A Multicenter Study on Deep Learning Model-Assisted Detection of Brain Metastases in MR Images.
Authors
Affiliations (6)
Affiliations (6)
- Department of Radiology, Affiliated Hospital of Hebei University/School of Clinical Medicine, Baoding, People's Republic China (M.H.).
- Department of Radiology, Affiliated Hospital of Hebei University, Baoding, People's Republic China (L.Z.).
- Affiliated Hospital of Hebei University, Baoding, People's Republic China (Y.Z., Y.X., Y.H., F.Z., L.Y., T.W., C.R., Z.Y., X.L., X.Y.).
- Affiliated Hospital of Hebei University, Baoding, People's Republic China (Y.Z., Y.X., Y.H., F.Z., L.Y., T.W., C.R., Z.Y., X.L., X.Y.); Taizhou Hospital of Zhejiang Province, Taizhou, People's Republic of China (X.L.).
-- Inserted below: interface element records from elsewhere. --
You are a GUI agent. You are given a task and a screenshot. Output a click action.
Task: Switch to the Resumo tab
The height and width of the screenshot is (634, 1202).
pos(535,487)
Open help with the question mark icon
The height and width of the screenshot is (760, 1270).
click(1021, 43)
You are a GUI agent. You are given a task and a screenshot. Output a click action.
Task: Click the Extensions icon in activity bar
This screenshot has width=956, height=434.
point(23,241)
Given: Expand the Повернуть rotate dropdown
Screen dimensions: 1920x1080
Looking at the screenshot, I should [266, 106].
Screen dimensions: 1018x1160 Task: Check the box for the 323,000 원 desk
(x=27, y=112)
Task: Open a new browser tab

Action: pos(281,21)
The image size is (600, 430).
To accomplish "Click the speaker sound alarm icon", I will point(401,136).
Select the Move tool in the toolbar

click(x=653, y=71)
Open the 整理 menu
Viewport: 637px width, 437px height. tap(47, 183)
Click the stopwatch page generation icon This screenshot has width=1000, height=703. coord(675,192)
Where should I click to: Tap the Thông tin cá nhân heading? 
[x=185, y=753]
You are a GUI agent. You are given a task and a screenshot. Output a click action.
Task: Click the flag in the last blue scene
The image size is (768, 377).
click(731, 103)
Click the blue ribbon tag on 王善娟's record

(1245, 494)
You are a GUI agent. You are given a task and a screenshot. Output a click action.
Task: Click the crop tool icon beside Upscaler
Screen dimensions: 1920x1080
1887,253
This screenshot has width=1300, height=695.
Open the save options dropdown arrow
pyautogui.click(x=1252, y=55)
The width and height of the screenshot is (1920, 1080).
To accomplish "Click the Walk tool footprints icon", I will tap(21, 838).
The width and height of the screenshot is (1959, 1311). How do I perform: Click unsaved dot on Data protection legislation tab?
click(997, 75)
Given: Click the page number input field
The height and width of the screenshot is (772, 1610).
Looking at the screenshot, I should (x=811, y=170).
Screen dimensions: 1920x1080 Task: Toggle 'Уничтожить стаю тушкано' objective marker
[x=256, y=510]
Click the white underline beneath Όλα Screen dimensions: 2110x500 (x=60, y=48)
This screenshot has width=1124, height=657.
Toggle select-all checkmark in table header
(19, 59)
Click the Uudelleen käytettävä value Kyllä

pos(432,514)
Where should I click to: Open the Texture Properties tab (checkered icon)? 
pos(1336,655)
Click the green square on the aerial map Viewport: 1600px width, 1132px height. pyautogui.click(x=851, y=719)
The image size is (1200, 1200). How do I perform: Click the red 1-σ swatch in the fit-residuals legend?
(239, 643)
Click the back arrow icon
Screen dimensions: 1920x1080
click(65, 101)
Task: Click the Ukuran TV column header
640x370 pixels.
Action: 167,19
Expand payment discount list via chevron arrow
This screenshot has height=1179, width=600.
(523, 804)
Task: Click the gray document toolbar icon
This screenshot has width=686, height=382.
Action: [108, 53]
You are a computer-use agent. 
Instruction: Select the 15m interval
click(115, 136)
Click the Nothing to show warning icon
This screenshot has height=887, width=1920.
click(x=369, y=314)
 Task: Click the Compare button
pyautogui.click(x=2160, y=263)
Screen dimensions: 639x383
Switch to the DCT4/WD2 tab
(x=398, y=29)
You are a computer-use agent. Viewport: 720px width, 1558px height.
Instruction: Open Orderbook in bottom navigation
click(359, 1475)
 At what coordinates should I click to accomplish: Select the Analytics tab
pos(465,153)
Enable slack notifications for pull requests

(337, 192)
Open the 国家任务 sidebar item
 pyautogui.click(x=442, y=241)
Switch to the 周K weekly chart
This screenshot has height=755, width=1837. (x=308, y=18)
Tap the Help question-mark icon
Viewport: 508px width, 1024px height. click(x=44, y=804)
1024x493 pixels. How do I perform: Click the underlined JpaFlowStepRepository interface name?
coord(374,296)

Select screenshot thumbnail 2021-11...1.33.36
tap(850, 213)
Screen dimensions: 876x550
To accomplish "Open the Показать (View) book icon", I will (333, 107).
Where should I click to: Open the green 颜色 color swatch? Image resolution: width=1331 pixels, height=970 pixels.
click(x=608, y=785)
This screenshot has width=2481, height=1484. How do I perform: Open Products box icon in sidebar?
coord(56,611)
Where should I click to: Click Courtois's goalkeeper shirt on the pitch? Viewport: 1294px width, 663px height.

- Department of Radiology, State Key Laboratory of Oncology in South China, Guangdong Provincial Clinical Research Center for Cancer, Sun Yat-sen University Cancer Center, Guangzhou, People's Republic of China (R.Z.).
- Department of Radiology, Affiliated Hospital of Hebei University, No. 212 Eastern Yuhua Road, Baoding, Hebei 071000, People's Republic China (J.W.). Electronic address: [email protected].
Abstract
This study aimed to develop and validate a deep learning-based brain metastasis detection model (BMDM) in magnetic resonance images for diagnosing brain metastases (BMs). We retrospectively collected data from 950 patients serving as the training and test sets for developing BMDM and from an additional 423 patients as the validation set. Three reading modes were compared: radiologists only (10 total, four with ≤3 years of experience and six with >3 years of experience), BMDM only, and radiologists assisted by the BMDM. The alternative free-response receiver operating characteristic (AFROC) method was used for evaluation. The reading time was reduced by 30.87%, AFROC-area under the curve improved from 0.837 to 0.954, and sensitivity increased from 0.685 to 0.916 with BMDM assistance. The improvement in sensitivity was more pronounced among less experienced radiologists (24.59% vs 22.03%). The detection sensitivity improved by 33.45% for lesions ≤3 mm and by 43.00% for insular lesions. The results demonstrated that BMDM significantly enhanced time efficiency and diagnostic performance for BM detection, providing clinical benefits.